Table S1. Significantly enriched GO terms (Benjamini-corrected p-value <0.05) for human genes containing DMs identified as PCMs (listed in Table 4) against a background of known disease-causing genes. No significantly enriched GO terms were found to relate to biological processes or molecular function
With respect to the DPs/FPs, 100 DPs, 39 FPs and 43 DFPs were covered by both the Neanderthal and Denisovan sequences (Table S2 (Table 7)), while 52 DPs, 26 FPs and 27 DFPs were covered by the Denisovan but not the Neanderthal sequence (Table S3 (Table 8)); these DPs/FPs may be relevant to human genetic disease.

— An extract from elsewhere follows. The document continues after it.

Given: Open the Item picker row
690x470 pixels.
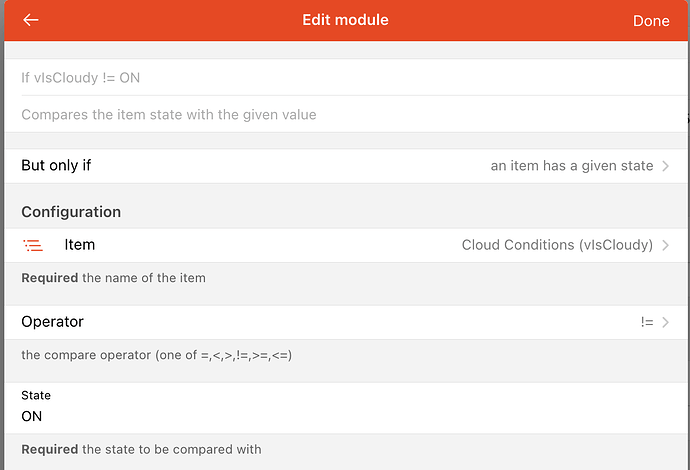Looking at the screenshot, I should (345, 245).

Table S2. PCMs covered by both the Denisovan sequence and the Neanderthal sequence
Table S3. PCMs covered by the Denisovan sequence but not the Neanderthal sequence
Human variants with significantly different population frequencies at sites of PCMs
The FST was used to quantify the allele frequency differences for the different polymorphic PCMs between extant African, Asian and European populations. Alleles that have been the target of localised positive selection tend to exhibit unusually high FST values [22,23]. We therefore compared the FST values of the ancestral polymorphic PCMs with the empirical FST distribution derived from all HapMap SNPs (International HapMap Consortium, 2007), to assess the significance of individual FST values. We identified six PCMs with significantly elevated FST values (Table 5).

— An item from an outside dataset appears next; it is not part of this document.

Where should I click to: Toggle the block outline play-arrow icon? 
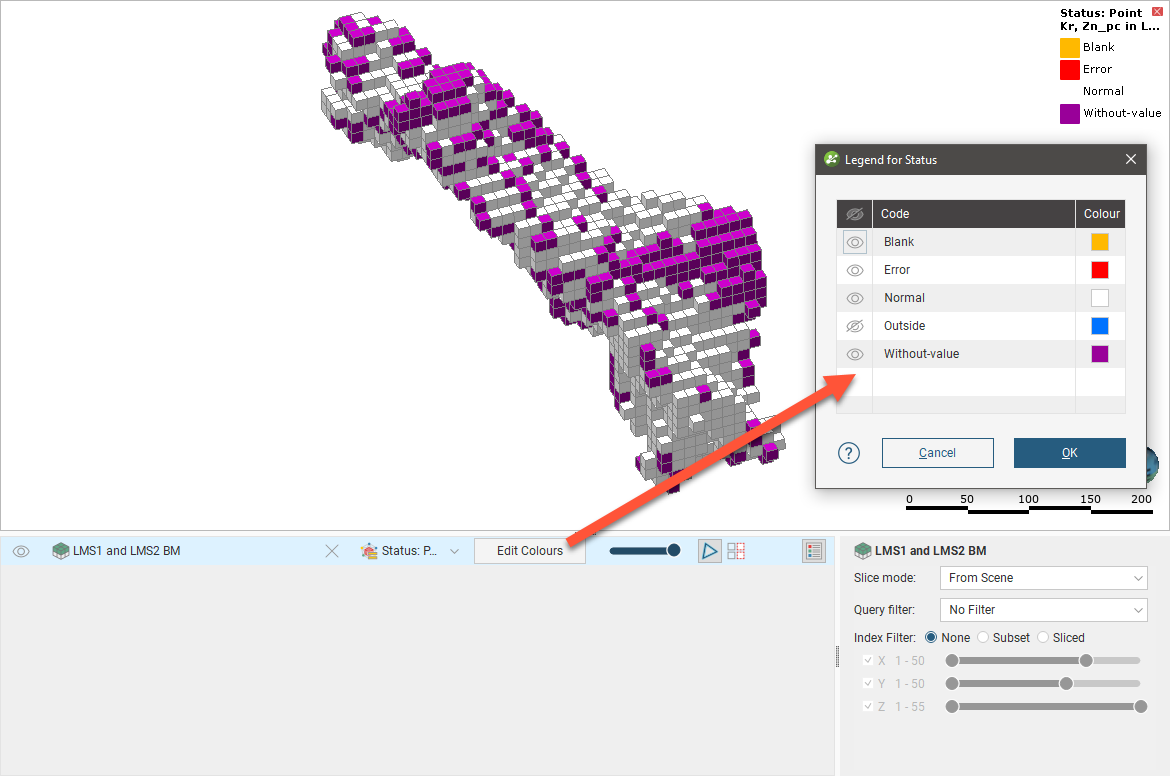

Table 5. PCMs (disease-causing and disease-related) with significantly different genotype frequencies in different HapMap populations
Although four of these PCMs had already been identified in our previous comparative analysis of the human, chimpanzee and Neanderthal genomes, two novel PCMs were identified in the putative cation exchanger SLC24A5 (DP) gene and in the alcohol dehydrogenase ADH1B (FP) gene. These genes have in common the GO terms GO:0046872, GO:0043169 and GO:0043167, terms which relate to metal ion binding, cation binding and ion binding, respectively. The SLC24A5 variant appears to be associated with increased skin pigmentation and predominates in African/East Asian populations [25,26].
In conclusion, using the newly reported genome sequence from a Denisovan hominin, we have identified a number of PCMs in the chimpanzee, Neanderthal and Denisovan. Those human PCMs that were ancestral (ie both the Denisovan nucleotide and the chimpanzee nucleotide were identical to the human DM/disease-associated mutation) could potentially be indicative of either the human lineage-specific loss of compensatory nucleotide changes within the respective genes carrying the PCM, or adaptive differences between modern humans and Denisovans.